Records of locating words and elements:
^^^^^^^^^^^^^^^^
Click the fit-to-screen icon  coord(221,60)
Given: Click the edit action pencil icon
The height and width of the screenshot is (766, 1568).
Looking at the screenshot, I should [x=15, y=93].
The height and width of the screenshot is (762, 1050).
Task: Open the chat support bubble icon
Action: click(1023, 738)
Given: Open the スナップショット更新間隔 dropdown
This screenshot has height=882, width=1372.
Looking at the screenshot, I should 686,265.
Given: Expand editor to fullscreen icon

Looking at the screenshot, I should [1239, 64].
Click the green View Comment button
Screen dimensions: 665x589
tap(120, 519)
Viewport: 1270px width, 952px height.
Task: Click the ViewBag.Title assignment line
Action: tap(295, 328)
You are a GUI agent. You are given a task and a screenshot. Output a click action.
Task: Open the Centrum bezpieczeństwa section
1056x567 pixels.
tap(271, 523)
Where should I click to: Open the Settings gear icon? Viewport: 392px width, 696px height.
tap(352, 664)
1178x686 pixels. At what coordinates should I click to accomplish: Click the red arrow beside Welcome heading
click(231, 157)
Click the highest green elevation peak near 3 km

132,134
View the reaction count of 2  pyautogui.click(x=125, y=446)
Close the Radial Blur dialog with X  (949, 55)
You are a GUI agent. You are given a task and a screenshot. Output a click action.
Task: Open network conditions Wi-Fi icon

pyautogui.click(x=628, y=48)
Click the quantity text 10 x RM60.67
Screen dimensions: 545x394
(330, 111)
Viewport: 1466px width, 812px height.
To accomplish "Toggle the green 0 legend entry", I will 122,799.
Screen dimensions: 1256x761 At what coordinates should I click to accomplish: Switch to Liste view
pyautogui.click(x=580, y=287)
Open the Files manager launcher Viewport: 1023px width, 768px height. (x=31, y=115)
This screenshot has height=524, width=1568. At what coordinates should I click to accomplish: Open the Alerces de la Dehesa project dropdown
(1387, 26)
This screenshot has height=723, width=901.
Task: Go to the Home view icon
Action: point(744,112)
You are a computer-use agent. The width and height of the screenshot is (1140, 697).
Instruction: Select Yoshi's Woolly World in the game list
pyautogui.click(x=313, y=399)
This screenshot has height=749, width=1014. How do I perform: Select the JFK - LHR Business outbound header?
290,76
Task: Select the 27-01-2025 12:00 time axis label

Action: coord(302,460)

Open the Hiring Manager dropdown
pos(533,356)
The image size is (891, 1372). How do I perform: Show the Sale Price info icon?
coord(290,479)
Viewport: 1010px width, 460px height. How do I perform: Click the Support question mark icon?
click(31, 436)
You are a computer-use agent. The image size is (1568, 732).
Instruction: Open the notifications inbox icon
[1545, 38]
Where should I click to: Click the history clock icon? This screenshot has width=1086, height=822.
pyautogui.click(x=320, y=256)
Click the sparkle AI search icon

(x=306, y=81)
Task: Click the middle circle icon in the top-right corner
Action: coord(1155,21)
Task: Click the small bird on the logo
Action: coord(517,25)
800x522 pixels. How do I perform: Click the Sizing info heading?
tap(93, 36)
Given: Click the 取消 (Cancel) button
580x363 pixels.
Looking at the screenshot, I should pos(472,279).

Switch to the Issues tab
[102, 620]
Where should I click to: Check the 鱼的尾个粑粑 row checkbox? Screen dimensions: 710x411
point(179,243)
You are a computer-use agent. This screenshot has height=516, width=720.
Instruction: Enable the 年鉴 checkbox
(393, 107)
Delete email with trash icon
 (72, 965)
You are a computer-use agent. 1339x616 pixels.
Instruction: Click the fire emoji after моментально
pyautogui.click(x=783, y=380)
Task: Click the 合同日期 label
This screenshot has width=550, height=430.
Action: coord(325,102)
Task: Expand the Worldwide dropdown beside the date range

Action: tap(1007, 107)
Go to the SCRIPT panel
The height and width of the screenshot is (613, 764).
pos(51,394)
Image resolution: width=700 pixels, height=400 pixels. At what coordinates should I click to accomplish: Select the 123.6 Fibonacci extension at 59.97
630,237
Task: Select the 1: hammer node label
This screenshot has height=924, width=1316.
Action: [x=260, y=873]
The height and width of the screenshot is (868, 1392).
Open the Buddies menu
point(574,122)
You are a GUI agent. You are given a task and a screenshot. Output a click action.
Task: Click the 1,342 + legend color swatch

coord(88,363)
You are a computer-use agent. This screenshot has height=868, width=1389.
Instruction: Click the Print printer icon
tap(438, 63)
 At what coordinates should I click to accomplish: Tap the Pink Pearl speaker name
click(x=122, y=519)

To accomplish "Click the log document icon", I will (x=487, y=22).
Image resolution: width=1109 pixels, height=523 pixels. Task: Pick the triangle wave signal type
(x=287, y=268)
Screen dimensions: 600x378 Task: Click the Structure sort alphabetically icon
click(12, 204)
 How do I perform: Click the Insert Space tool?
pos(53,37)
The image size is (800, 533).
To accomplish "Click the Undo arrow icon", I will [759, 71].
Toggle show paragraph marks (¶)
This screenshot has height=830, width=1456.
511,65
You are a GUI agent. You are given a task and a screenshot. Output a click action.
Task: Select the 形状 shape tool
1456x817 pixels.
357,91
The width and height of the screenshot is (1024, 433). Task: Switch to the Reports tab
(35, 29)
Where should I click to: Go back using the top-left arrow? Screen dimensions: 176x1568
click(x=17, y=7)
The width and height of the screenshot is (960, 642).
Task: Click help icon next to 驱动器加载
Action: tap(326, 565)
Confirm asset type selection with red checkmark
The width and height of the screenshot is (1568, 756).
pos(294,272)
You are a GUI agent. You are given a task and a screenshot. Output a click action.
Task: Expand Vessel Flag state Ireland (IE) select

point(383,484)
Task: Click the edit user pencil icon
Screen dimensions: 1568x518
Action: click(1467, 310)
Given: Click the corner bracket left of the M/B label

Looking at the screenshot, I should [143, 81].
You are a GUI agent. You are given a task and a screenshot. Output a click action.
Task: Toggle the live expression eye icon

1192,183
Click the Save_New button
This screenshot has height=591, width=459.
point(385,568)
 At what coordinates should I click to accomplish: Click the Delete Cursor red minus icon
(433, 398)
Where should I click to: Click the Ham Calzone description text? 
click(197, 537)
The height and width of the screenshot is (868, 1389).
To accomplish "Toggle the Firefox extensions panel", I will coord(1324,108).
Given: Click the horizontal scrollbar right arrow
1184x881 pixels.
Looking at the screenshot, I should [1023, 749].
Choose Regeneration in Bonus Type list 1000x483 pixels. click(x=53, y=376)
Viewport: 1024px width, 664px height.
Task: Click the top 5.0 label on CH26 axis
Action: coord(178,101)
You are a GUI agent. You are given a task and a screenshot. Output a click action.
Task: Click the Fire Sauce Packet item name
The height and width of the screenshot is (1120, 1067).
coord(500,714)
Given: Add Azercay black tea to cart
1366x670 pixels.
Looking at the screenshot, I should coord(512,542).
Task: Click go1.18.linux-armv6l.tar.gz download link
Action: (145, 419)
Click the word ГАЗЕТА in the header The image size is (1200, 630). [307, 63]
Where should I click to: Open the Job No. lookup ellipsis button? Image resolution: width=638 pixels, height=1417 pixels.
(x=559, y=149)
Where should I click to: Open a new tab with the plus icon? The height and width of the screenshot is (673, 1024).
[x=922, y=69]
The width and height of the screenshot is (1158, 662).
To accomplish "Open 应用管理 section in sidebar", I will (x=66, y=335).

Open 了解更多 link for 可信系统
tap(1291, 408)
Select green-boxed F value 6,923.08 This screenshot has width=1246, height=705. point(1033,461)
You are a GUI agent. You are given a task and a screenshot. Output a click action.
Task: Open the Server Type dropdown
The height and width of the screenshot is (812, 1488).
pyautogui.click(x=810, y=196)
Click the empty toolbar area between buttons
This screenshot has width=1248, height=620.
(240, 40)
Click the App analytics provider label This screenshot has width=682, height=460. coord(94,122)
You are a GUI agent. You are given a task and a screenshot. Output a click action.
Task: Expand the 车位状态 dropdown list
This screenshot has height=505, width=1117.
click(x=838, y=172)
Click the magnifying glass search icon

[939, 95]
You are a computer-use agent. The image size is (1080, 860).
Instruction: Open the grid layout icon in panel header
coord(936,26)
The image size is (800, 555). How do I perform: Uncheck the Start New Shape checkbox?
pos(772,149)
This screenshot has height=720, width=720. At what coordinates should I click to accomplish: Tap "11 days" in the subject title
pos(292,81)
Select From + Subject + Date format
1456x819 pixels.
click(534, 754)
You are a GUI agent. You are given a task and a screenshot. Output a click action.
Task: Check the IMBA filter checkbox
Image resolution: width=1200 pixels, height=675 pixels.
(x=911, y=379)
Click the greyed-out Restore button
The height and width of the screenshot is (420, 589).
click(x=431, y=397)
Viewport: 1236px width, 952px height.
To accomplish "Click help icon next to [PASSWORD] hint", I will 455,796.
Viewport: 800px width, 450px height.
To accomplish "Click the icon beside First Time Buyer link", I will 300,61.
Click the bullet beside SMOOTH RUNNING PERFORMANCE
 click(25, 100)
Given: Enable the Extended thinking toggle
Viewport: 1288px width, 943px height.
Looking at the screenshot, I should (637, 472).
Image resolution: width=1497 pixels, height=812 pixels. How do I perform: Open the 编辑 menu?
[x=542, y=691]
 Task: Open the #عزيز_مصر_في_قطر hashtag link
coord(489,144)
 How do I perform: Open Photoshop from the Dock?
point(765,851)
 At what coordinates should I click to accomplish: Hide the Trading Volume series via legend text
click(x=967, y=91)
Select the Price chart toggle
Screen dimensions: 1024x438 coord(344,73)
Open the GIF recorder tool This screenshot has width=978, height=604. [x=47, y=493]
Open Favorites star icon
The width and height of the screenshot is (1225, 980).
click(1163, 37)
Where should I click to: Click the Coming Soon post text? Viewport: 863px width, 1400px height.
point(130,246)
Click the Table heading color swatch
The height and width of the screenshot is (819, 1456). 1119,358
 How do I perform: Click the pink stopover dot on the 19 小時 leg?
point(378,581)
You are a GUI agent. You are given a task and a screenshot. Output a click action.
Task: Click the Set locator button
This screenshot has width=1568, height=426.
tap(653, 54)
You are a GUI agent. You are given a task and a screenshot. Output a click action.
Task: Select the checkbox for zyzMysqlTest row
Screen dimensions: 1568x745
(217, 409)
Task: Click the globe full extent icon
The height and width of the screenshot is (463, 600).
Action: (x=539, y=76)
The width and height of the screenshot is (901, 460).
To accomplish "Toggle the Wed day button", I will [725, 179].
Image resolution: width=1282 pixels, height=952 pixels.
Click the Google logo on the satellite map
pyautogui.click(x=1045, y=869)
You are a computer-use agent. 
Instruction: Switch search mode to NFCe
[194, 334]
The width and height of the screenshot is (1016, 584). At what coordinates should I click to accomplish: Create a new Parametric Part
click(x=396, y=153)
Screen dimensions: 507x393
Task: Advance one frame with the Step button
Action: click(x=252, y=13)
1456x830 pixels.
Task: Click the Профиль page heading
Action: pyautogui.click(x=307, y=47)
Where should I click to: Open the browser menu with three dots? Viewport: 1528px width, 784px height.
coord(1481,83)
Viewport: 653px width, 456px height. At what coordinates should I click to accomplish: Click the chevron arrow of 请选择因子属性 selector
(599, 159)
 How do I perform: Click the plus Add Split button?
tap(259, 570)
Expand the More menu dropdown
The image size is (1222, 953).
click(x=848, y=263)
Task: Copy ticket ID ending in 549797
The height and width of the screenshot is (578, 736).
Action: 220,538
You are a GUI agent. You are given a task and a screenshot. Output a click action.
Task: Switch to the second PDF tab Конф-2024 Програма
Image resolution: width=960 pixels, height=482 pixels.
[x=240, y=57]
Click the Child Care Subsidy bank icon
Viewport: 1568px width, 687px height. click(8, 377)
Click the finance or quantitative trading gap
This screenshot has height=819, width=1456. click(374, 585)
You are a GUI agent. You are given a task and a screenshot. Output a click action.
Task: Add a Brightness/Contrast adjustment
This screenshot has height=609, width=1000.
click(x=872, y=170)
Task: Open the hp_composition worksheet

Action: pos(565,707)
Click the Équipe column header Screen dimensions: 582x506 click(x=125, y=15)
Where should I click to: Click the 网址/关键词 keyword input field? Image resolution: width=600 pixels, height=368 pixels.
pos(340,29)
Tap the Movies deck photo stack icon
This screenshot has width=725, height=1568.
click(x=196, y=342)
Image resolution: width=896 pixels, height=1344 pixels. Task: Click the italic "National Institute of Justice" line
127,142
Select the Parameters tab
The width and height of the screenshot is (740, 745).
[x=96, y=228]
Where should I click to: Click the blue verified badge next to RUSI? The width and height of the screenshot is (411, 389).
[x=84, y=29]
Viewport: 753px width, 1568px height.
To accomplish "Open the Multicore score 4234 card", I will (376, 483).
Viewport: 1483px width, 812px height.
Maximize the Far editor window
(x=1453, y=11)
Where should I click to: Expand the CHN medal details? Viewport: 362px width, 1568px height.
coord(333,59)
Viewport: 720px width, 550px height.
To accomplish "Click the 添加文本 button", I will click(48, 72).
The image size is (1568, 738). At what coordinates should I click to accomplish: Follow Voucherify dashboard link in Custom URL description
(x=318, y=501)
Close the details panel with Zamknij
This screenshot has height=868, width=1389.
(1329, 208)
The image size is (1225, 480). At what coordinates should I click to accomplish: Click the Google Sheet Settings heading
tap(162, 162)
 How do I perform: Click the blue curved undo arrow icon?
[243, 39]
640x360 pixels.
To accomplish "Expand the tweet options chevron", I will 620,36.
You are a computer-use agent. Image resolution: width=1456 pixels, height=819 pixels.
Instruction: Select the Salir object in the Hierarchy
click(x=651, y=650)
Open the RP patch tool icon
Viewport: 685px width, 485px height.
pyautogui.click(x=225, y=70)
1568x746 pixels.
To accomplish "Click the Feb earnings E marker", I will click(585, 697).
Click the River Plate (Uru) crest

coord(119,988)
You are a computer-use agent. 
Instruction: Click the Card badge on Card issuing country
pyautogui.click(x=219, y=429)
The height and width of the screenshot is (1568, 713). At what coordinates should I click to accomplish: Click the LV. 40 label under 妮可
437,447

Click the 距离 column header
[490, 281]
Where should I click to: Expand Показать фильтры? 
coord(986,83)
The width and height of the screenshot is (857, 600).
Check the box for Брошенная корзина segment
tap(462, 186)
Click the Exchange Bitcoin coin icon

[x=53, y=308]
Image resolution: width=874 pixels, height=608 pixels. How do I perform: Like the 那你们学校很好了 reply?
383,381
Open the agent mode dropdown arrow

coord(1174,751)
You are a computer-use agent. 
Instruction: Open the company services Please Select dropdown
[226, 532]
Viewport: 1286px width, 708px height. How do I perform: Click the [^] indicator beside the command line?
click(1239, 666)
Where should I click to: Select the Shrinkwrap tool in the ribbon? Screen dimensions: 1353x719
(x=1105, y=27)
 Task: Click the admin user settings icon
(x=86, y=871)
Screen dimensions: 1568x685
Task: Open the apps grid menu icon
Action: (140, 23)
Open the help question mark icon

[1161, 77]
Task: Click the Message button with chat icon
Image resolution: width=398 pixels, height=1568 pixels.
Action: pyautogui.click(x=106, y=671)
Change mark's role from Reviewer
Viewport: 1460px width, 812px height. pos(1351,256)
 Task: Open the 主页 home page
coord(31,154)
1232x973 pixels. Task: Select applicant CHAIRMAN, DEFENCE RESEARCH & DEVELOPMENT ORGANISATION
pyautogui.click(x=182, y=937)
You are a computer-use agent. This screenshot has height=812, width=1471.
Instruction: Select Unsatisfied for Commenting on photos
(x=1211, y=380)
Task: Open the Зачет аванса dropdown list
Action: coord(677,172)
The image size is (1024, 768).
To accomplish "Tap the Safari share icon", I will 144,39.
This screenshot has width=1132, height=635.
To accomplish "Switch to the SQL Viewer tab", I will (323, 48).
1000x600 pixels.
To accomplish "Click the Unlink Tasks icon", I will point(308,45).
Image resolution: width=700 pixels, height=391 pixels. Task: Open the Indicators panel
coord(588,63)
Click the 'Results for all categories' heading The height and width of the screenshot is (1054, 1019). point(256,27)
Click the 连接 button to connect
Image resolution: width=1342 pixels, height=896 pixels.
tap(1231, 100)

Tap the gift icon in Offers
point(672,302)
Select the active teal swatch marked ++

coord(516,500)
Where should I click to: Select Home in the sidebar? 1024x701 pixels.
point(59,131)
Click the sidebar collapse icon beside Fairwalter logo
^^^^^^^^^^^^^^^^
● **Do this**
Copy out only the stretch of the listing from the line containing "How do I perform: Click the pink" through the line containing "will [725, 179].", with every request kept. Shift each coordinate in the answers by adding 69 to it.

● **Written answer**
 How do I perform: Click the pink stopover dot on the 19 小時 leg?
point(447,650)
You are a GUI agent. You are given a task and a screenshot. Output a click action.
Task: Click the Set locator button
This screenshot has width=1568, height=426.
tap(722, 123)
You are a GUI agent. You are given a task and a screenshot. Output a click action.
Task: Select the checkbox for zyzMysqlTest row
Screen dimensions: 1568x745
(286, 478)
Task: Click the globe full extent icon
The height and width of the screenshot is (463, 600).
Action: (x=608, y=145)
The width and height of the screenshot is (901, 460).
To accomplish "Toggle the Wed day button", I will [794, 248].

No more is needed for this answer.